Instructions for the task »
Turn the listing below into a numbered list, one line per item, and drop every blank line.

Material to process »
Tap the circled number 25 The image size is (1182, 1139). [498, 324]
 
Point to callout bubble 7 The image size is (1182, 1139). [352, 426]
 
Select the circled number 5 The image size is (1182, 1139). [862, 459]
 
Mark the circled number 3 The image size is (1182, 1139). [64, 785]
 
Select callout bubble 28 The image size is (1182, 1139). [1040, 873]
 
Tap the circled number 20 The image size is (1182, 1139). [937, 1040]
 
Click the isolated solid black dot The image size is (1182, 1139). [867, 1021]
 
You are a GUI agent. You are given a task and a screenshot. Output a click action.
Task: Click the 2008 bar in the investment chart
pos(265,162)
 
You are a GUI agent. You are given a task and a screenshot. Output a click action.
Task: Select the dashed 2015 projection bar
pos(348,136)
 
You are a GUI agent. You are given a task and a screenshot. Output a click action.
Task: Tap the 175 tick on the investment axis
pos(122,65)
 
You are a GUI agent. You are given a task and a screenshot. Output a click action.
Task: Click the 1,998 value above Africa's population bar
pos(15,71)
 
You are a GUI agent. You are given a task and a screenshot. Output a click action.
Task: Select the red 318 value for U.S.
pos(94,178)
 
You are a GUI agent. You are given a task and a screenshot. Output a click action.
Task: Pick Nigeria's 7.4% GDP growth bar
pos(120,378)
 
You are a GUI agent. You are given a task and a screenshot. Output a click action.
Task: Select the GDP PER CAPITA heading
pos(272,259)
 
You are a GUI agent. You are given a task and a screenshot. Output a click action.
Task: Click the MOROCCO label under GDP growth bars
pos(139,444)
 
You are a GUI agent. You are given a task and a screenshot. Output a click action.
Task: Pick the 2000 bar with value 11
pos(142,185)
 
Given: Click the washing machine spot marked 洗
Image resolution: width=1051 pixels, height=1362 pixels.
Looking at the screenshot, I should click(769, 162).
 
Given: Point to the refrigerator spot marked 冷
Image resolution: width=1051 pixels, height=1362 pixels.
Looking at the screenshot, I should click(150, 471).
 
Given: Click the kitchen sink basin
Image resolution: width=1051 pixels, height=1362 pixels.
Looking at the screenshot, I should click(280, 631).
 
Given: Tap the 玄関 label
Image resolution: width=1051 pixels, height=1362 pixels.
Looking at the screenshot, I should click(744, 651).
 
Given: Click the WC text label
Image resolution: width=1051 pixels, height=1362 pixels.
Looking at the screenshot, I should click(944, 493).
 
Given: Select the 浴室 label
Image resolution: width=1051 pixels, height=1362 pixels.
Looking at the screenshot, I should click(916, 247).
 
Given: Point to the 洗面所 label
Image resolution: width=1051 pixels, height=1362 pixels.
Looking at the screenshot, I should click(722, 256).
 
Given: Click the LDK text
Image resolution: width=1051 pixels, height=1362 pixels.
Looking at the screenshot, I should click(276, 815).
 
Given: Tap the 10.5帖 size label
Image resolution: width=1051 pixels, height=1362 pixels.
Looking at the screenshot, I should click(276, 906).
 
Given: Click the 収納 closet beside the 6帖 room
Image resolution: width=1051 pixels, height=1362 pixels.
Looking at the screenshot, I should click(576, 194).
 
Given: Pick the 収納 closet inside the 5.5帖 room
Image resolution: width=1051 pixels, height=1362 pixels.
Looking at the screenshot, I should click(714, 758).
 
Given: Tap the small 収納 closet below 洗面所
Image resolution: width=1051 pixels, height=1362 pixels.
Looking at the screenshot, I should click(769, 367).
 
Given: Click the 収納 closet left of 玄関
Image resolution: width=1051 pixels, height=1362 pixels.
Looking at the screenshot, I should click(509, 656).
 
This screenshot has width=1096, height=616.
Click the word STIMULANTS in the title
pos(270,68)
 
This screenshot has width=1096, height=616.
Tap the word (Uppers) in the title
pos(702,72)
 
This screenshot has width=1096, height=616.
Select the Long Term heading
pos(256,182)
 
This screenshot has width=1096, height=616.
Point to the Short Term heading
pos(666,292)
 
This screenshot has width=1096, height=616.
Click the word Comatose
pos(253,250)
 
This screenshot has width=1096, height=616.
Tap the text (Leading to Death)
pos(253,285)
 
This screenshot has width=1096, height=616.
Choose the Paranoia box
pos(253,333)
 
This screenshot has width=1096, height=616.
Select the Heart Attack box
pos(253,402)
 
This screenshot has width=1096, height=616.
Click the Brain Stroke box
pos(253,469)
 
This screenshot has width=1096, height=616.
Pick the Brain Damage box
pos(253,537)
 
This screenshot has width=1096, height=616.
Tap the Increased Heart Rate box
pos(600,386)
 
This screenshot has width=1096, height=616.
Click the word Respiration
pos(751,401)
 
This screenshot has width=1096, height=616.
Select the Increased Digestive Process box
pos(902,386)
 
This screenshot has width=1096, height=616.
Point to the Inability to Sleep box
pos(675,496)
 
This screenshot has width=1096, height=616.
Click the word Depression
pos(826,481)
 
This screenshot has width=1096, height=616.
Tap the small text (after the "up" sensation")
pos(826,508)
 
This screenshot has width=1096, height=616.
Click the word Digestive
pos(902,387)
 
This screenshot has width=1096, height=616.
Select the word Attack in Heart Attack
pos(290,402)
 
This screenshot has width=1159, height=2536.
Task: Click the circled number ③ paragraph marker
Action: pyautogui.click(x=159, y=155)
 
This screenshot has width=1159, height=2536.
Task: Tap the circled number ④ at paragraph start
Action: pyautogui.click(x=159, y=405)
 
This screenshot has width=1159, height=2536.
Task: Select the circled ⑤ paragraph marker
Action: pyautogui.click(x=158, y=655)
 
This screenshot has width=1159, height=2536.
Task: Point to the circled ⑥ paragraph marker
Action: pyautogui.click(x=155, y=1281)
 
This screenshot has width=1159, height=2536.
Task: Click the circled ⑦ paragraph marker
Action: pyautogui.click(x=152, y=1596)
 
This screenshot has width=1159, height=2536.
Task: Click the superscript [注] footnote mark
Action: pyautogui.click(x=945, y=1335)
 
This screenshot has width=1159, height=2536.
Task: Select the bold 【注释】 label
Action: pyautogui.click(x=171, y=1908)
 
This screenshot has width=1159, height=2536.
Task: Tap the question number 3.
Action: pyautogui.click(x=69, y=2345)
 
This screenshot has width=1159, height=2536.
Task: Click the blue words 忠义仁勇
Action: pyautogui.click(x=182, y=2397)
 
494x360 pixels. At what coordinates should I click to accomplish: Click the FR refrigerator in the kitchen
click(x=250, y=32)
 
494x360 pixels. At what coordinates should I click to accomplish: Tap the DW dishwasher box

Solution below »
1. Tap the circled number 25 The image size is (1182, 1139). [498, 324]
2. Point to callout bubble 7 The image size is (1182, 1139). [352, 426]
3. Select the circled number 5 The image size is (1182, 1139). [862, 459]
4. Mark the circled number 3 The image size is (1182, 1139). [64, 785]
5. Select callout bubble 28 The image size is (1182, 1139). [1040, 873]
6. Tap the circled number 20 The image size is (1182, 1139). [937, 1040]
7. Click the isolated solid black dot The image size is (1182, 1139). [867, 1021]
8. You are a GUI agent. You are given a task and a screenshot. Output a click action.
9. Task: Click the 2008 bar in the investment chart
10. pos(265,162)
11. You are a GUI agent. You are given a task and a screenshot. Output a click action.
12. Task: Select the dashed 2015 projection bar
13. pos(348,136)
14. You are a GUI agent. You are given a task and a screenshot. Output a click action.
15. Task: Tap the 175 tick on the investment axis
16. pos(122,65)
17. You are a GUI agent. You are given a task and a screenshot. Output a click action.
18. Task: Click the 1,998 value above Africa's population bar
19. pos(15,71)
20. You are a GUI agent. You are given a task and a screenshot. Output a click action.
21. Task: Select the red 318 value for U.S.
22. pos(94,178)
23. You are a GUI agent. You are given a task and a screenshot. Output a click action.
24. Task: Pick Nigeria's 7.4% GDP growth bar
25. pos(120,378)
26. You are a GUI agent. You are given a task and a screenshot. Output a click action.
27. Task: Select the GDP PER CAPITA heading
28. pos(272,259)
29. You are a GUI agent. You are given a task and a screenshot. Output a click action.
30. Task: Click the MOROCCO label under GDP growth bars
31. pos(139,444)
32. You are a GUI agent. You are given a task and a screenshot. Output a click action.
33. Task: Pick the 2000 bar with value 11
34. pos(142,185)
35. Given: Click the washing machine spot marked 洗
36. Image resolution: width=1051 pixels, height=1362 pixels.
37. Looking at the screenshot, I should click(769, 162).
38. Given: Point to the refrigerator spot marked 冷
39. Image resolution: width=1051 pixels, height=1362 pixels.
40. Looking at the screenshot, I should click(150, 471).
41. Given: Click the kitchen sink basin
42. Image resolution: width=1051 pixels, height=1362 pixels.
43. Looking at the screenshot, I should click(280, 631).
44. Given: Tap the 玄関 label
45. Image resolution: width=1051 pixels, height=1362 pixels.
46. Looking at the screenshot, I should click(744, 651).
47. Given: Click the WC text label
48. Image resolution: width=1051 pixels, height=1362 pixels.
49. Looking at the screenshot, I should click(944, 493).
50. Given: Select the 浴室 label
51. Image resolution: width=1051 pixels, height=1362 pixels.
52. Looking at the screenshot, I should click(916, 247).
53. Given: Point to the 洗面所 label
54. Image resolution: width=1051 pixels, height=1362 pixels.
55. Looking at the screenshot, I should click(722, 256).
56. Given: Click the LDK text
57. Image resolution: width=1051 pixels, height=1362 pixels.
58. Looking at the screenshot, I should click(276, 815).
59. Given: Tap the 10.5帖 size label
60. Image resolution: width=1051 pixels, height=1362 pixels.
61. Looking at the screenshot, I should click(276, 906).
62. Given: Click the 収納 closet beside the 6帖 room
63. Image resolution: width=1051 pixels, height=1362 pixels.
64. Looking at the screenshot, I should click(576, 194).
65. Given: Pick the 収納 closet inside the 5.5帖 room
66. Image resolution: width=1051 pixels, height=1362 pixels.
67. Looking at the screenshot, I should click(714, 758).
68. Given: Tap the small 収納 closet below 洗面所
69. Image resolution: width=1051 pixels, height=1362 pixels.
70. Looking at the screenshot, I should click(769, 367).
71. Given: Click the 収納 closet left of 玄関
72. Image resolution: width=1051 pixels, height=1362 pixels.
73. Looking at the screenshot, I should click(509, 656).
74. This screenshot has width=1096, height=616.
75. Click the word STIMULANTS in the title
76. pos(270,68)
77. This screenshot has width=1096, height=616.
78. Tap the word (Uppers) in the title
79. pos(702,72)
80. This screenshot has width=1096, height=616.
81. Select the Long Term heading
82. pos(256,182)
83. This screenshot has width=1096, height=616.
84. Point to the Short Term heading
85. pos(666,292)
86. This screenshot has width=1096, height=616.
87. Click the word Comatose
88. pos(253,250)
89. This screenshot has width=1096, height=616.
90. Tap the text (Leading to Death)
91. pos(253,285)
92. This screenshot has width=1096, height=616.
93. Choose the Paranoia box
94. pos(253,333)
95. This screenshot has width=1096, height=616.
96. Select the Heart Attack box
97. pos(253,402)
98. This screenshot has width=1096, height=616.
99. Click the Brain Stroke box
100. pos(253,469)
101. This screenshot has width=1096, height=616.
102. Pick the Brain Damage box
103. pos(253,537)
104. This screenshot has width=1096, height=616.
105. Tap the Increased Heart Rate box
106. pos(600,386)
107. This screenshot has width=1096, height=616.
108. Click the word Respiration
109. pos(751,401)
110. This screenshot has width=1096, height=616.
111. Select the Increased Digestive Process box
112. pos(902,386)
113. This screenshot has width=1096, height=616.
114. Point to the Inability to Sleep box
115. pos(675,496)
116. This screenshot has width=1096, height=616.
117. Click the word Depression
118. pos(826,481)
119. This screenshot has width=1096, height=616.
120. Tap the small text (after the "up" sensation")
121. pos(826,508)
122. This screenshot has width=1096, height=616.
123. Click the word Digestive
124. pos(902,387)
125. This screenshot has width=1096, height=616.
126. Select the word Attack in Heart Attack
127. pos(290,402)
128. This screenshot has width=1159, height=2536.
129. Task: Click the circled number ③ paragraph marker
130. Action: pyautogui.click(x=159, y=155)
131. This screenshot has width=1159, height=2536.
132. Task: Tap the circled number ④ at paragraph start
133. Action: pyautogui.click(x=159, y=405)
134. This screenshot has width=1159, height=2536.
135. Task: Select the circled ⑤ paragraph marker
136. Action: pyautogui.click(x=158, y=655)
137. This screenshot has width=1159, height=2536.
138. Task: Point to the circled ⑥ paragraph marker
139. Action: pyautogui.click(x=155, y=1281)
140. This screenshot has width=1159, height=2536.
141. Task: Click the circled ⑦ paragraph marker
142. Action: pyautogui.click(x=152, y=1596)
143. This screenshot has width=1159, height=2536.
144. Task: Click the superscript [注] footnote mark
145. Action: pyautogui.click(x=945, y=1335)
146. This screenshot has width=1159, height=2536.
147. Task: Select the bold 【注释】 label
148. Action: pyautogui.click(x=171, y=1908)
149. This screenshot has width=1159, height=2536.
150. Task: Tap the question number 3.
151. Action: pyautogui.click(x=69, y=2345)
152. This screenshot has width=1159, height=2536.
153. Task: Click the blue words 忠义仁勇
154. Action: pyautogui.click(x=182, y=2397)
155. 494x360 pixels. At what coordinates should I click to accomplish: Click the FR refrigerator in the kitchen
156. click(x=250, y=32)
157. 494x360 pixels. At what coordinates should I click to accomplish: Tap the DW dishwasher box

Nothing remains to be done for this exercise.